Sur les pas de George Washington

Portrait de George Washington

S’il est à New-York un haut lieu d’histoire, et d’une histoire plus particulièrement liée au dix-huitième siècle, c’est bien la Fraunces Tavern. Située au 54 Pearl Street, c’est-à-dire à deux pas du port et des embarcadères pour Staten Island ou le New Jersey, elle est le bâtiment le plus ancien de Manhattan. Construite en 1719 par un marchand huguenot, elle devient un centre actif dans le domaine politique et accueille à plusieurs reprises George Washington, qui fait même ses adieux, depuis la taverne, à ses principaux officiers. Tout à tour bâtiment abritant le ministère des affaires étrangères (fin du dix-huitième siècle et début du siècle suivant), hôtel (dix-neuvième et début du vingtième siècle) et musée (de nos jours), la Fraunces Tavern présente à qui en franchit le seuil plus de deux cents ans de tradition.

Intérieur du musée

Attardons-nous un peu sur la partie « dix-huitièmiste » de cette longue histoire. Une première période nous mène de la construction de la maison, en 1719, à son achat par Samuel Fraunces en 1762. On doit l’édification de la bâtisse à Stéphane de Lancey, huguenot français arrivé à New-York en 1686 après avoir transité par Rotterdam et Londres. Stéphane, devenu Stephen de Lancey, la loue rapidement à un certain Henry Holt qui y organise une académie de danse. Mais ce sont de braves et bons marchands, évidemment intéressés par la proximité du port, qui finissent par envahir la maison. L’histoire ne dit pas où ont échoué, pour leur part, les élèves du malheureux Holt : les fouilles archéologiques, pourtant nombreuses dans le secteur, n’ont permis de retrouver nul petit chausson blanc. Une fois dépassée la moitié du siècle, la tension monte vivement dans cette partie méridionale de l’île de Manhattan : la Révolution est proche.

Drapeau de la croix de St André

C’est précisément l’époque à laquelle Samuel Fraunces fait l’acquisition de la maison. Il y ouvre le Queen’s Head Tavern, nommée en référence à la reine Charlotte d’Angleterre. Plusieurs sociétés s’y réunissent dont la New York Society Library, le Social Club, les Friendly Brothers of St Patrick et la St Andrew’s Society. Il semble même que se soient installés pour un temps les chevaliers de l’ordre de Corse : au même moment, à l’autre bout du monde, sur l’île susnommée, naissait un petit Napoléon...

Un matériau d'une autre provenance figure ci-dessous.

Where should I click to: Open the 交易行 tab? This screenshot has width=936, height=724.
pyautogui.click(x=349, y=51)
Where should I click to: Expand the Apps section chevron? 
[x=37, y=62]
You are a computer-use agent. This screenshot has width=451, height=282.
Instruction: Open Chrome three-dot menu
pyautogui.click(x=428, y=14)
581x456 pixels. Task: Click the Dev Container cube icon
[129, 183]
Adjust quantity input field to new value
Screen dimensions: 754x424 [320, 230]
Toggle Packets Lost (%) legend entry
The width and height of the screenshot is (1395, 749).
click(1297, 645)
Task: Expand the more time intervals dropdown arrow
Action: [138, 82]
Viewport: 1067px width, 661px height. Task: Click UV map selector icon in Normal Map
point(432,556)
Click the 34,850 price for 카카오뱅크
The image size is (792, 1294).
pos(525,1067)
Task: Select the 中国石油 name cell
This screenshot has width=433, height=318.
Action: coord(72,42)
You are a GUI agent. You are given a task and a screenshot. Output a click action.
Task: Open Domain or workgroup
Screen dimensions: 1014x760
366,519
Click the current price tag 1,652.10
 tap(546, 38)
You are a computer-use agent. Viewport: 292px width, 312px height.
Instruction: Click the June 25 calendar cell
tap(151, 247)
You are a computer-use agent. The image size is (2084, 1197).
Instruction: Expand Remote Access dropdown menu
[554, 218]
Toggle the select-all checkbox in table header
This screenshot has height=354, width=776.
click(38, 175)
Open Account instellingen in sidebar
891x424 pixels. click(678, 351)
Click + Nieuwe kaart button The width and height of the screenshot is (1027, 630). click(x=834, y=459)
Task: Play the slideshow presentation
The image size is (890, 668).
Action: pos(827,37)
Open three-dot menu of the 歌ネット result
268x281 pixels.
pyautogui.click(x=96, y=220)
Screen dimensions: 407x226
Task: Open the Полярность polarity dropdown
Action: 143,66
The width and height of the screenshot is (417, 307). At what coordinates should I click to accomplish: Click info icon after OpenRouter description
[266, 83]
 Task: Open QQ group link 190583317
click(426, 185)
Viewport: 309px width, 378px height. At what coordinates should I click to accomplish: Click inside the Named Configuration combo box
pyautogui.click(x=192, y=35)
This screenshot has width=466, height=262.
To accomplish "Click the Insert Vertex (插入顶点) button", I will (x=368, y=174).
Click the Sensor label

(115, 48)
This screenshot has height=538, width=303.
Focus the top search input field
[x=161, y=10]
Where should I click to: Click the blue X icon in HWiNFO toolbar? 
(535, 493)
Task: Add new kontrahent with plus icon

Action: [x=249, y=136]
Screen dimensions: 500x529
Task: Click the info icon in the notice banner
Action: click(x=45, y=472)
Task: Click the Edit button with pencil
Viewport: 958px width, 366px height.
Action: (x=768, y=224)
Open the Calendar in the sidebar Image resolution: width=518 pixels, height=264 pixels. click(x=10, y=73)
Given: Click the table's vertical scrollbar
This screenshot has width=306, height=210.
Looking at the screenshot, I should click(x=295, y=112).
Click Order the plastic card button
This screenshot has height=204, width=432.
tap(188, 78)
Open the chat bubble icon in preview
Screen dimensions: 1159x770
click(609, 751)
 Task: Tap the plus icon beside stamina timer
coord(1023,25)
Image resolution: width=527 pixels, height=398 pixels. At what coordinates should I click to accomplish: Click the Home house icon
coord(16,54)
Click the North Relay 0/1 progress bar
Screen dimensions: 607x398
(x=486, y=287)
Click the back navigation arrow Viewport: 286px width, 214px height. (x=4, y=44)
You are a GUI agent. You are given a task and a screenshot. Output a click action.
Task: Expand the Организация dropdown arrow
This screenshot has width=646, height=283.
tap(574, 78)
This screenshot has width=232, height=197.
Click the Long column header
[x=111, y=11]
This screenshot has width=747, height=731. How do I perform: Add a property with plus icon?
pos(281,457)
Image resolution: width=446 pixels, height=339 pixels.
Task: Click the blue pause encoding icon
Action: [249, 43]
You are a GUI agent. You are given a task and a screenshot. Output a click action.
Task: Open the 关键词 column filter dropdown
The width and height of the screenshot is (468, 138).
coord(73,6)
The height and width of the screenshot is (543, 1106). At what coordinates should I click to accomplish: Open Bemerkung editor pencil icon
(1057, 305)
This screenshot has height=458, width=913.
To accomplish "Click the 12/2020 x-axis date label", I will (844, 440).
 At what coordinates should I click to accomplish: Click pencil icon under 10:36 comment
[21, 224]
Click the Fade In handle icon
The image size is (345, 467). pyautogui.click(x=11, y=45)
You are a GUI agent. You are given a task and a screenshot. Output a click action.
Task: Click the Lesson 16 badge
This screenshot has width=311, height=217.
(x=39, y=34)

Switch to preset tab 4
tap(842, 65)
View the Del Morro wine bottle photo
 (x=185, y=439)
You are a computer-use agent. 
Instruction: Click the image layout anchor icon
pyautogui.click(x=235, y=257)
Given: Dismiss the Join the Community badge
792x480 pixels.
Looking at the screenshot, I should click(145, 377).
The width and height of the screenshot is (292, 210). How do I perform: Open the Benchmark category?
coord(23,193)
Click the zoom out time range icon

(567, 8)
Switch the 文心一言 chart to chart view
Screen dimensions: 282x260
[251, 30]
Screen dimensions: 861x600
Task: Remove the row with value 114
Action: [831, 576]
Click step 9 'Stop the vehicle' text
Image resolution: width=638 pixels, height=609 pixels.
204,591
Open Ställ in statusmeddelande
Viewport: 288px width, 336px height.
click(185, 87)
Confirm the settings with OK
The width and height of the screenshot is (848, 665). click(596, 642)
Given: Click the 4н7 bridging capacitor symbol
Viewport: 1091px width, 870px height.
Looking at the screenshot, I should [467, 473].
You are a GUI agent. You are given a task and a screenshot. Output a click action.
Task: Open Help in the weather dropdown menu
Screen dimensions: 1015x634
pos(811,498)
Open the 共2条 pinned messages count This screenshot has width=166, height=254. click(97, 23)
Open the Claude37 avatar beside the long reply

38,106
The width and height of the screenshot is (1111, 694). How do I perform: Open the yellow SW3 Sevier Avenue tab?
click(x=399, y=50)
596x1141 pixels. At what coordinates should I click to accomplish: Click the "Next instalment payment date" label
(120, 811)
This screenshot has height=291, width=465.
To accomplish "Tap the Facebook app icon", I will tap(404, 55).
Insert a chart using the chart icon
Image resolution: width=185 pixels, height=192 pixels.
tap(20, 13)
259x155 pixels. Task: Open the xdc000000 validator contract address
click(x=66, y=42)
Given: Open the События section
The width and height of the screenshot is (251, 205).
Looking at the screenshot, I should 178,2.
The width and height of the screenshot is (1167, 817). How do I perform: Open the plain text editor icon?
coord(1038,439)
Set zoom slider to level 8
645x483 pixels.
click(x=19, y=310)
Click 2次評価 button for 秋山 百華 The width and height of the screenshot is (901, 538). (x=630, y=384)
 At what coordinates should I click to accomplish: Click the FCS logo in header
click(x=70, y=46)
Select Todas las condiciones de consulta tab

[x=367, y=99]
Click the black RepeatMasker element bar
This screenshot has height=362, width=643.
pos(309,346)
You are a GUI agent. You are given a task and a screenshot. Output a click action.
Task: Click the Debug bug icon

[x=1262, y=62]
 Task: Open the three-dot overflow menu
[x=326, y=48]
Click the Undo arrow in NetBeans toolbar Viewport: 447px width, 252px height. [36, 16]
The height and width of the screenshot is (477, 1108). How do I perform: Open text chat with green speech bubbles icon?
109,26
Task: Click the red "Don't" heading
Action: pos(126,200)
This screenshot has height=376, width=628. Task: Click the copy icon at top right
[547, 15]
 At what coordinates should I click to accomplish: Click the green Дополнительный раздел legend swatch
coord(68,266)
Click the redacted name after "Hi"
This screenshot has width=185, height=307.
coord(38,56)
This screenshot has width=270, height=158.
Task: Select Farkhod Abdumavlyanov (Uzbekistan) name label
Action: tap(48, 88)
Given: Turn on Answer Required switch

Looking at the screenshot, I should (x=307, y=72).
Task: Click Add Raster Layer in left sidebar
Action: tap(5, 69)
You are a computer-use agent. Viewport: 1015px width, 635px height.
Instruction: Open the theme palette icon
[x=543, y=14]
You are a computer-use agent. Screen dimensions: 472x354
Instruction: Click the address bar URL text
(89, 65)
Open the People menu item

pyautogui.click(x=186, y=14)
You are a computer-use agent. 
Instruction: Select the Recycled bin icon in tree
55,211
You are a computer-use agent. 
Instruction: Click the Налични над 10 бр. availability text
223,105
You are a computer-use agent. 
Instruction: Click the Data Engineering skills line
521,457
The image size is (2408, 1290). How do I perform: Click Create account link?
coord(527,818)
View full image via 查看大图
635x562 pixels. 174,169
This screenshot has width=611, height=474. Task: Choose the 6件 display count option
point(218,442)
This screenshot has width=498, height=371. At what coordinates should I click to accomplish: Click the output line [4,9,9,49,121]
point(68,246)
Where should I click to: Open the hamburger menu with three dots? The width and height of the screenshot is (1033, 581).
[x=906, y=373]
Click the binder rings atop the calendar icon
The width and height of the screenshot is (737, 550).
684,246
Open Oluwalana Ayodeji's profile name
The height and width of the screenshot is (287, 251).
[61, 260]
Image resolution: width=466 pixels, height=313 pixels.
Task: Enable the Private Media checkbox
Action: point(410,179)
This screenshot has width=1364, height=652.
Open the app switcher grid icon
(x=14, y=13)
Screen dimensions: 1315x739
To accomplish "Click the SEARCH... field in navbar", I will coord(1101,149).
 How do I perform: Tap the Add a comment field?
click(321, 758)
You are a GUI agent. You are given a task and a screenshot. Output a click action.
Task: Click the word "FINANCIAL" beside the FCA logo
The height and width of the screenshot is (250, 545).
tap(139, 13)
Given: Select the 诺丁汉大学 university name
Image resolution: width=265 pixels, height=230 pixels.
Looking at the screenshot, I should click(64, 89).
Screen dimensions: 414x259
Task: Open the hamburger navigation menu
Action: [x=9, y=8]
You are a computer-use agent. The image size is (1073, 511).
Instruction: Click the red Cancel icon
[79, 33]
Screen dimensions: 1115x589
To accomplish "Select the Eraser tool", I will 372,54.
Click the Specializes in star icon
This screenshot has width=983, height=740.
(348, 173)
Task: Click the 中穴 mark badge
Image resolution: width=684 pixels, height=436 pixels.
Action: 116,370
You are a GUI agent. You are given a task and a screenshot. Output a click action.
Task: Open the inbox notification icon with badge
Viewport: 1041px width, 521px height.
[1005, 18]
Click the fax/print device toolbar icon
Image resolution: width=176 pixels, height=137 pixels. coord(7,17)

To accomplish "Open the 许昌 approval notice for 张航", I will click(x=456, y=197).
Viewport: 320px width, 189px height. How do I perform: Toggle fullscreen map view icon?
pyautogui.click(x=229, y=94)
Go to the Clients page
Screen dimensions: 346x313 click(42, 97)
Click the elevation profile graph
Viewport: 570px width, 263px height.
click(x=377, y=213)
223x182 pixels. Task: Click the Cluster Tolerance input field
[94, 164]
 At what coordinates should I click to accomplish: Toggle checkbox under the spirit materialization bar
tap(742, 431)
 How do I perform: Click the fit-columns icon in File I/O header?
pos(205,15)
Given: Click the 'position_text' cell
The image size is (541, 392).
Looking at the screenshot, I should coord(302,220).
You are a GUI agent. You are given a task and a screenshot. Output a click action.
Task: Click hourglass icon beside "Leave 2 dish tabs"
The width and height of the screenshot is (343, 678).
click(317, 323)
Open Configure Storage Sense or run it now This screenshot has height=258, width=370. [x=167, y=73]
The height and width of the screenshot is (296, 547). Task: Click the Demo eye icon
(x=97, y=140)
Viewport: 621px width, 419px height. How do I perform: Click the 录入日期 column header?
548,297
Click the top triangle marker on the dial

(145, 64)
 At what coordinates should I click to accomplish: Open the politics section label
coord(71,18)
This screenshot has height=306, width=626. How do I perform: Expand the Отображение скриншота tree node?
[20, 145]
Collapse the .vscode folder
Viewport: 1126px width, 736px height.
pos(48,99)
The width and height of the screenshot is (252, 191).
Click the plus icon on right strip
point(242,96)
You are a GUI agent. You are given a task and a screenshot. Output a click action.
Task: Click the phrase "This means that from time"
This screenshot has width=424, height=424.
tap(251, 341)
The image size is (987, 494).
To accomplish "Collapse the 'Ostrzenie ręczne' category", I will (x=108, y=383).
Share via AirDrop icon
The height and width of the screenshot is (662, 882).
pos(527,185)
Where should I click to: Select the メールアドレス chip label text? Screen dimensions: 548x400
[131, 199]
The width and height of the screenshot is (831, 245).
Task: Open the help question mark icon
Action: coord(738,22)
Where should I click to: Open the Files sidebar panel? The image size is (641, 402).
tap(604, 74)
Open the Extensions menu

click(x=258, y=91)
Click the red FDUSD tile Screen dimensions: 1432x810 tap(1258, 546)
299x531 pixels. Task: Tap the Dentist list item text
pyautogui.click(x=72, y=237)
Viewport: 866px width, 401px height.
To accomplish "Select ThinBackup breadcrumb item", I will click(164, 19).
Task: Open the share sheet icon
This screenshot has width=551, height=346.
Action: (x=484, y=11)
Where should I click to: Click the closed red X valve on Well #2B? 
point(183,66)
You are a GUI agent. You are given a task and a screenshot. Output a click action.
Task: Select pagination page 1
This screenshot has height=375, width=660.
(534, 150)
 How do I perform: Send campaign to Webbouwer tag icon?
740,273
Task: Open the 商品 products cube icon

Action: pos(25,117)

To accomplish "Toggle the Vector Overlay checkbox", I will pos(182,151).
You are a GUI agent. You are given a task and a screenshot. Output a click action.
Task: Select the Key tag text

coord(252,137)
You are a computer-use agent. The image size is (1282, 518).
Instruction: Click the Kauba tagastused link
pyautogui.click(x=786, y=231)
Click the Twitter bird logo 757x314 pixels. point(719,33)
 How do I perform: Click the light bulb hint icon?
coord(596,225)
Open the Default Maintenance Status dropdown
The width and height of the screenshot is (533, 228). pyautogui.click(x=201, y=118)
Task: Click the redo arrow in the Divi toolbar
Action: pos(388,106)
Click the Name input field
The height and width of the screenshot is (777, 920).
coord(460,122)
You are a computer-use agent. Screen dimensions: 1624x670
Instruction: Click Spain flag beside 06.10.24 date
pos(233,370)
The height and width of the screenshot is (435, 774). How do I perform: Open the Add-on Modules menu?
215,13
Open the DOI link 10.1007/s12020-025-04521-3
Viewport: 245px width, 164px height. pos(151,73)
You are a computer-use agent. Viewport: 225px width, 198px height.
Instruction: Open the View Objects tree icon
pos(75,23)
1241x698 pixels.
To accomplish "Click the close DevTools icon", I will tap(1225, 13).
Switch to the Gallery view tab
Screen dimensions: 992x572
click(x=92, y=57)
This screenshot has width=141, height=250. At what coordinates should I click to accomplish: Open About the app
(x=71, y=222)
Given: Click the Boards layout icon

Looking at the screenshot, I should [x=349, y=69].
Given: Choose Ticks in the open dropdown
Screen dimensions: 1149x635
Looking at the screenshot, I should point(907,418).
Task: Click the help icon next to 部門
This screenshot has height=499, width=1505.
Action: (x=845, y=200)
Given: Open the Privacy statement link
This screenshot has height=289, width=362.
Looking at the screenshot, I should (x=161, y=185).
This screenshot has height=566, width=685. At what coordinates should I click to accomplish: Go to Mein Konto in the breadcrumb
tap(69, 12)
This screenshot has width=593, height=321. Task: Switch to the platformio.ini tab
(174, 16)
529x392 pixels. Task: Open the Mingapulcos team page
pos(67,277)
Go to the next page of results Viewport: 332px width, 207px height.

1773 est une date marquante : celle du New York Tea Party organisé par les patriotes américains. La taverne abrite également les repas des officiels du City Hall, situé à quelques dizaines de mètres : c’est ainsi qu’en mai et juin 1776 les représentants du Congrès de la Province de New-York y dînent quasiment tous les jours. Certes, la ville de New-York restera occupée jusqu’en1783 par les Anglais, mais la taverne n’en reste pas moins un haut lieu de discussions politiques. Le moment le plus important de son histoire est assurément le départ de George Washington, accueilli avec ses officiers à la Fraunces Tavern par le général Clinton.

Une troisième ère commence alors pour l’ancienne maison de Stephen de Lancey, qui voit s’élever dans son périmètre toutes sortes de bâtiments officiels propres à lui assurer, à des degrés divers, une certaine forme de prospérité. Transformée en bâtiment plus ou moins administratif, elle redevient taverne en 1788, non sans proposer de nombreuses conférences, lectures et autres séances récréatives aux officiels des blocks voisins. New-York toutefois perd son statut de capitale en 1790 et se consacre de plus en plus aux seuls échanges commerciaux : la maison oscille alors entre sa mission hôtelière et une vocation historique –hésitation que le visiteur contemporain perçoit aujourd’hui pleinement.

Mémoires de Benjamin Tallmadge

Il faut en effet pénétrer dans le restaurant pour pouvoir accéder au premier étage, où se trouve le musée. Celui-ci est constitué d’une dizaine de pièces pour l’essentiel arrangées sobrement et pourvues de vitrines où des cartels déjà anciens dispensent une information minimale. À noter, parmi les documents les plus intéressants, une série de photos de l’année 1900 avec, reproduite dans le présent article, celle du banquet de la commémoration du Revolution Evacuation Day qui s’était tenu au restaurant Delmonico, ou le manuscrit complet des Mémoires de Benjamin Tallmadge (1754-1835).

Restaurant Delmonico, 1900

Gadschen Flag

La plus grande des pièces d’exposition, située au deuxième étage, est exclusivement consacrée aux drapeaux des premiers temps de l’Amérique. On y trouve notamment le drapeau de la croix de St André, dont les origines écossaises sont dûment rappelées sur le document d’accompagnement, et trois des drapeaux de la flotte américaine pendant la Révolution : le drapeau de la marine continentale (Gadschen Flag, du nom du colonel qui l’a proposé au Congrès) avec son double motif de serpent (très commun dans les drapeaux du sud) et de pins (symbole de la Nouvelle Angleterre) ; le drapeau des vaisseaux de Washington avec son arbre (représentation symbolique de la Révolution impulsée dans le nord du pays) ; et enfin un des nombreux drapeaux de vaisseaux privés qui, pour la plupart d’origine marchande, n’en aidaient pas moins la jeune marine américaine en attaquant sans relâche les vaisseaux anglais. L’un de ces « corsaires » les plus célèbres fut assurément Robert Morris (1734-1806), marchand originaire de Liverpool et célébré aujourd’hui comme l’un des héros de la révolution américaine. Le visiteur affamé peut tâter, au restaurant du rez-de-chaussée, d’une sorte de tourte très prisée, paraît-il, par George Washington lui-même. Nul doute qu’il ne s’agît d’une ruse anglaise pour se défaire du célèbre général américain : plusieurs touristes, à l’estomac sans doute moins solide que le sien, en ont fait les frais. L’endroit n’en reste pas moins un haut lieu de la vie new-yorkaise au dix-huitième siècle, à l’époque où les tours les plus hautes faisaient trois étages et où Broadway était encore vaguement cerclée, à l’instar de Genève, d’une enceinte fortifiée.